Computer Vision Processing - Team 5450

Hello, my name is Brandon Trabucco. I am the lead programmer of FRC Team 5450 SHREC. This is a guide to our team’s computer vision algorithm. We are using Java with opencv version 3.1.0 on the roborio.

Installation Notes

Here are some steps to go about installing opencv on the roborio. Be sure to call System.load(“opencv .so library file”) to load the static library that gets installed on the roborio file system. You can use an FTP client such as File Zilla to find the file. Our team found the file under “/usr/local/lib/libopencv_java310.so”. PuTTY is a good ssh client for issuing the necessary opkg update to install the library

Necessary Setup

As I stated above, be sure to call System.load to load the library before you try to use any of the features of opencv. I would highly suggest implementing a thread specifically for the vision processing due to the memory intensive nature of image processing. The rest of this guide will assume that you already have a working understanding of Java, OpenCV, and trigonometry. See here for documentation on OpenCV.

Step One, Filtering the Image

In order for the computer to accurately identify the desired target, it is necessary to apply a filter to the image. I would suggest translating the image into HSV format and then setting opencv to save the filtered image to a file that can be opened up from an FTP client. This way, as you tweak the threshold values, you can see the live effect on the filtered binary image. Filter values range from 0 to 255.

You will also need to remove some of the remaining bits of noise from your filtered image busing the erode and dilate functions in opencv.

Step Two, Locating the Target

Opencv comes with its own methods for locating and mapping objects in a camera feed. You can use the findContours() and contourArea() functions to find the corners and areas of objects that match your threshold. Since findContours() returns a list, our team used logic to select the object with the largest area; however, different selection methods are possible. Afterwards, you can call boundingRect() using the selected object as an argument to get the bounding rectangle and x-y coordinates of the vision target.

◆ Exercise aim:
In the computer vision guide, repeat the passage starting with "As I stated" and going on through "documentation on OpenCV.", swapping "thread" for "process".

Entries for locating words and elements
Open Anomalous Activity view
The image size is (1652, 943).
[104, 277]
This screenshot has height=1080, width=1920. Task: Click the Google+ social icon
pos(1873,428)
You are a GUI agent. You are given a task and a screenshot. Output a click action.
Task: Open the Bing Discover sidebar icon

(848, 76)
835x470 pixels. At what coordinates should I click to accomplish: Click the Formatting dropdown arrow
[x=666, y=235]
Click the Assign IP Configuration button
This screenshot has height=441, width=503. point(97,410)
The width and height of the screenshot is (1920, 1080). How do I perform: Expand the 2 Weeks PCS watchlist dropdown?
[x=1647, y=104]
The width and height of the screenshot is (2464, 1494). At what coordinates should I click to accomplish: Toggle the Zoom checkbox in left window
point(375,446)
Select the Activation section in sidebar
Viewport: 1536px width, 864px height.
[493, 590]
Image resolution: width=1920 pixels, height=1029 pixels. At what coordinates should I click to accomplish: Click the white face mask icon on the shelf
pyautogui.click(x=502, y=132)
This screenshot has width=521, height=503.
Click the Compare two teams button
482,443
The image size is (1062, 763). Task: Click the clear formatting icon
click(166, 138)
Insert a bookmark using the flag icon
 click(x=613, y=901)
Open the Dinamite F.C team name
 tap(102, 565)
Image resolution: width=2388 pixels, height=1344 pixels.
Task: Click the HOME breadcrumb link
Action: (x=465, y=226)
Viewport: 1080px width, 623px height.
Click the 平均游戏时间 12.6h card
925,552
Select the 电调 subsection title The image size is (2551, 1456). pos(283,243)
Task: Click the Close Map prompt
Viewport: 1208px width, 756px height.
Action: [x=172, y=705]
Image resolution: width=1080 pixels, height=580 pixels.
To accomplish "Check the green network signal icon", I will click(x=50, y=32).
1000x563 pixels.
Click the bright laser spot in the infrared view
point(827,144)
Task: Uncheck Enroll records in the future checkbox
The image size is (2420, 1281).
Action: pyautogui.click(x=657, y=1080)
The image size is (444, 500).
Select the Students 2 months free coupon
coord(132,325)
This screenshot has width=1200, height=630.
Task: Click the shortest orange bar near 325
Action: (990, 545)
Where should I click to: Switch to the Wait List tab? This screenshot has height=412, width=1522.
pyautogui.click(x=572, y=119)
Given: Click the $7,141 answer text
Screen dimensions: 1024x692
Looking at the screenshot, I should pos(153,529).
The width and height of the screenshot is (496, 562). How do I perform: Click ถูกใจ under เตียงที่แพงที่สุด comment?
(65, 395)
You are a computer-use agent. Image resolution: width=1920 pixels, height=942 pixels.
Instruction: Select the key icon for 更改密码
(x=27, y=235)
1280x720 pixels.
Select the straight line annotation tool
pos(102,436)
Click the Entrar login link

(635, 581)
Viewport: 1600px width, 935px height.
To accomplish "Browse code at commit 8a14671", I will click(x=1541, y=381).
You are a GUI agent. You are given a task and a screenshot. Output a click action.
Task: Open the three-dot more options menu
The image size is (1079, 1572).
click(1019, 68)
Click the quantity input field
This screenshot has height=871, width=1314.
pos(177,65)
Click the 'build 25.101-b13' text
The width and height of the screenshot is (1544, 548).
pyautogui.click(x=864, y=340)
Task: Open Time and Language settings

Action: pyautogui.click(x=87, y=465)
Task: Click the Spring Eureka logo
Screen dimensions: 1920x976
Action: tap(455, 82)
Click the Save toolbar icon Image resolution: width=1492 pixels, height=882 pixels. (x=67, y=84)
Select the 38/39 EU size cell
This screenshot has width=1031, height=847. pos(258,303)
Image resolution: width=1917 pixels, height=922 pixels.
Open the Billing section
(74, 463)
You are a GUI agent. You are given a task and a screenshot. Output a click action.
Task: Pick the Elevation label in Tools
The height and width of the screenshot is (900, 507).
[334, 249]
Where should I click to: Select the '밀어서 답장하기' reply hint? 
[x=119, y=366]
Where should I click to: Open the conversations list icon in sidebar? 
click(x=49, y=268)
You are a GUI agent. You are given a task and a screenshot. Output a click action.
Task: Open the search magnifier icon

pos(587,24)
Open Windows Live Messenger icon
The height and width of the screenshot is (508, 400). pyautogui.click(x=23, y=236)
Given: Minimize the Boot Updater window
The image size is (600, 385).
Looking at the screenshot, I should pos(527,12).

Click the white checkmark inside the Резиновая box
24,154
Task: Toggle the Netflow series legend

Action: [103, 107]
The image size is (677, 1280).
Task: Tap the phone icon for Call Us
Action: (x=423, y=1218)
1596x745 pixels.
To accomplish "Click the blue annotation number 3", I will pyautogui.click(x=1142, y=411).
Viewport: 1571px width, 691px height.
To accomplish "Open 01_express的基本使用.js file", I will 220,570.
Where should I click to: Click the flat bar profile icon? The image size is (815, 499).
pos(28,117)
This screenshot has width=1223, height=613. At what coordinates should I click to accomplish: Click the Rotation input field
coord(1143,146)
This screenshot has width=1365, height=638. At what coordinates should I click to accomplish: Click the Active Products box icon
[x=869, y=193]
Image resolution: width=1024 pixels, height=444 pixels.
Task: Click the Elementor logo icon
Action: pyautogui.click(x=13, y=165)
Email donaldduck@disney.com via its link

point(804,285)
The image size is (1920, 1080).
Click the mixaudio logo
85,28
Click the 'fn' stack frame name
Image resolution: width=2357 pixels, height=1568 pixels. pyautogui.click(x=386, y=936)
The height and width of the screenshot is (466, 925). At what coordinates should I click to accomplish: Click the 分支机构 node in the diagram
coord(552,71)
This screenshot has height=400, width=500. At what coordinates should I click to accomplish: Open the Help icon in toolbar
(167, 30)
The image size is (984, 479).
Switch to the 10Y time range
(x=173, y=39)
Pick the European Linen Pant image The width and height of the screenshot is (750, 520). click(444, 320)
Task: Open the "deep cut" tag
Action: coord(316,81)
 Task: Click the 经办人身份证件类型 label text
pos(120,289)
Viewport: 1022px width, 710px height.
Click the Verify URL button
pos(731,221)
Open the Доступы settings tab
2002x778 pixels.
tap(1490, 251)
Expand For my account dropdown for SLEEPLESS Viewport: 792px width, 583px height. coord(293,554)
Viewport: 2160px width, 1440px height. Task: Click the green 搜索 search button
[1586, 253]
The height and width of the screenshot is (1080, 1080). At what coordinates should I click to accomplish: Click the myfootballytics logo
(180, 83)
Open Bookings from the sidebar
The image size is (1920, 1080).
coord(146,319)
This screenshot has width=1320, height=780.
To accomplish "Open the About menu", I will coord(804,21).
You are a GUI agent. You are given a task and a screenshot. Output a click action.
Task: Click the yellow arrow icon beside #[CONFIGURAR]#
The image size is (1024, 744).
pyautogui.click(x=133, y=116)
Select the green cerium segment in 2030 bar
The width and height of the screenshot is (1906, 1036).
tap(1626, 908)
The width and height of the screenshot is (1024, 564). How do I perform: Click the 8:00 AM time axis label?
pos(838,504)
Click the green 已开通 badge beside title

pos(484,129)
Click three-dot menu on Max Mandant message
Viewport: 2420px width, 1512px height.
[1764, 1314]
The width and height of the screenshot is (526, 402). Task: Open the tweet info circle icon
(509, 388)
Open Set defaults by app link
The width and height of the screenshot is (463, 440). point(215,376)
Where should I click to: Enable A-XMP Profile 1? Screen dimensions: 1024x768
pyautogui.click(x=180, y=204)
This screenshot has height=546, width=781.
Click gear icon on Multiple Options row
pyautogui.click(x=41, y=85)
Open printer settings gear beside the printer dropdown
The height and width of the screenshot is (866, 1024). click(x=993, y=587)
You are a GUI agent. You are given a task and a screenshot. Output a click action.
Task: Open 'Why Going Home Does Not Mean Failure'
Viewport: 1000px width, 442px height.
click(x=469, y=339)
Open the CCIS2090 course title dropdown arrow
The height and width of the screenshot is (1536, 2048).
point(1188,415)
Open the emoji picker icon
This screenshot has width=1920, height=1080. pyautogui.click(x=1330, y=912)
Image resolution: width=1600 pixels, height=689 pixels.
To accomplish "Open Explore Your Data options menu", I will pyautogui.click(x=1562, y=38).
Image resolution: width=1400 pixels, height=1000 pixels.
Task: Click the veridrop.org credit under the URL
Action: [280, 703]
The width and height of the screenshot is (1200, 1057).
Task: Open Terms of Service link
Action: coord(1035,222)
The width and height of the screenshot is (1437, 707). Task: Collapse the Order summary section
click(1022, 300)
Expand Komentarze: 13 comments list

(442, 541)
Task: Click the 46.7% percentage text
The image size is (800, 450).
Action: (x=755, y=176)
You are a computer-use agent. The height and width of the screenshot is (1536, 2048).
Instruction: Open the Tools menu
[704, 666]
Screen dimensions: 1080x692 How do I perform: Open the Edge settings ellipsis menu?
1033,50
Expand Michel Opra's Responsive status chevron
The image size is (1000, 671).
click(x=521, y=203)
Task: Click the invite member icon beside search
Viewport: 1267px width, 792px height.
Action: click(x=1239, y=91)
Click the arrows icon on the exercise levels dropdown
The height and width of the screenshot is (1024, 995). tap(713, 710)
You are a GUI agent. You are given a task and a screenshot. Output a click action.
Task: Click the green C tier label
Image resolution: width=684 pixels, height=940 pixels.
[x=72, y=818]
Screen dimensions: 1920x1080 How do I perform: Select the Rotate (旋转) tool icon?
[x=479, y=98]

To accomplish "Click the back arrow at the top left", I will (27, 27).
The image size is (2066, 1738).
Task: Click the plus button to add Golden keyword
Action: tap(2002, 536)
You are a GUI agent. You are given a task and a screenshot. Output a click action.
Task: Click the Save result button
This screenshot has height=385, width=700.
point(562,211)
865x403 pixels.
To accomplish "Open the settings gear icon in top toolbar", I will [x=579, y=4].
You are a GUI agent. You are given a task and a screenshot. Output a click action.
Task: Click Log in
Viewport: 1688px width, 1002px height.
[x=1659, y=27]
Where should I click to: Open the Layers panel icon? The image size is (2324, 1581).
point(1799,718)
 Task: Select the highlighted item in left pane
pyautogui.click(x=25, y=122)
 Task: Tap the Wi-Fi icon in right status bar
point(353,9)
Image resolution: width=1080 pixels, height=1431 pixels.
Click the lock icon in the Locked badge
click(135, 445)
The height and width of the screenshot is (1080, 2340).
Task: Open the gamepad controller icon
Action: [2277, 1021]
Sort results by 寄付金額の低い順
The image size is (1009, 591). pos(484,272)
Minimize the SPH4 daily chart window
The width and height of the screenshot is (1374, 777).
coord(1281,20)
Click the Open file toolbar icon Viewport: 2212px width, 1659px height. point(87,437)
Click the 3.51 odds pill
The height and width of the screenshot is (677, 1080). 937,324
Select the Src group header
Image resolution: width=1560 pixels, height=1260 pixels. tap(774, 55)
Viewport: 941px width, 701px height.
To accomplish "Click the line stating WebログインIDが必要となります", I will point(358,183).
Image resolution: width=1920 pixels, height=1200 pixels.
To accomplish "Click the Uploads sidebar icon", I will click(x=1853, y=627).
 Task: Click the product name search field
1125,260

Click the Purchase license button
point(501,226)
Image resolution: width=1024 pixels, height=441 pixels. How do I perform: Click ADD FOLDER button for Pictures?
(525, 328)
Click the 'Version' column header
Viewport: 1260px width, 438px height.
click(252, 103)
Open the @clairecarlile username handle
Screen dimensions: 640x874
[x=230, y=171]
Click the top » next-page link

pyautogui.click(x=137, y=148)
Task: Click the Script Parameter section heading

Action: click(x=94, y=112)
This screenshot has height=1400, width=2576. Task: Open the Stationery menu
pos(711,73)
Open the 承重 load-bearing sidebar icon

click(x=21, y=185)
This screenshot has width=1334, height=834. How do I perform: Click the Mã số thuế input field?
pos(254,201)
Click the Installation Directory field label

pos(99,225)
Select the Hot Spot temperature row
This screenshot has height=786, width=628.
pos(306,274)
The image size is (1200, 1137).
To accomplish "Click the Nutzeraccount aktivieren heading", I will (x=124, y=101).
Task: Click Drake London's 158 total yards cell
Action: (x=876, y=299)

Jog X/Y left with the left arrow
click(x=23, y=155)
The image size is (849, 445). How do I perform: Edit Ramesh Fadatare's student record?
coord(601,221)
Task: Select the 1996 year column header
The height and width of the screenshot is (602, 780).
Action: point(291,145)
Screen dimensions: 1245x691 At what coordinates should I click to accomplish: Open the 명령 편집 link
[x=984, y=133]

◆ Expected output:
As I stated above, be sure to call System.load to load the library before you try to use any of the features of opencv. I would highly suggest implementing a process specifically for the vision processing due to the memory intensive nature of image processing. The rest of this guide will assume that you already have a working understanding of Java, OpenCV, and trigonometry. See here for documentation on OpenCV.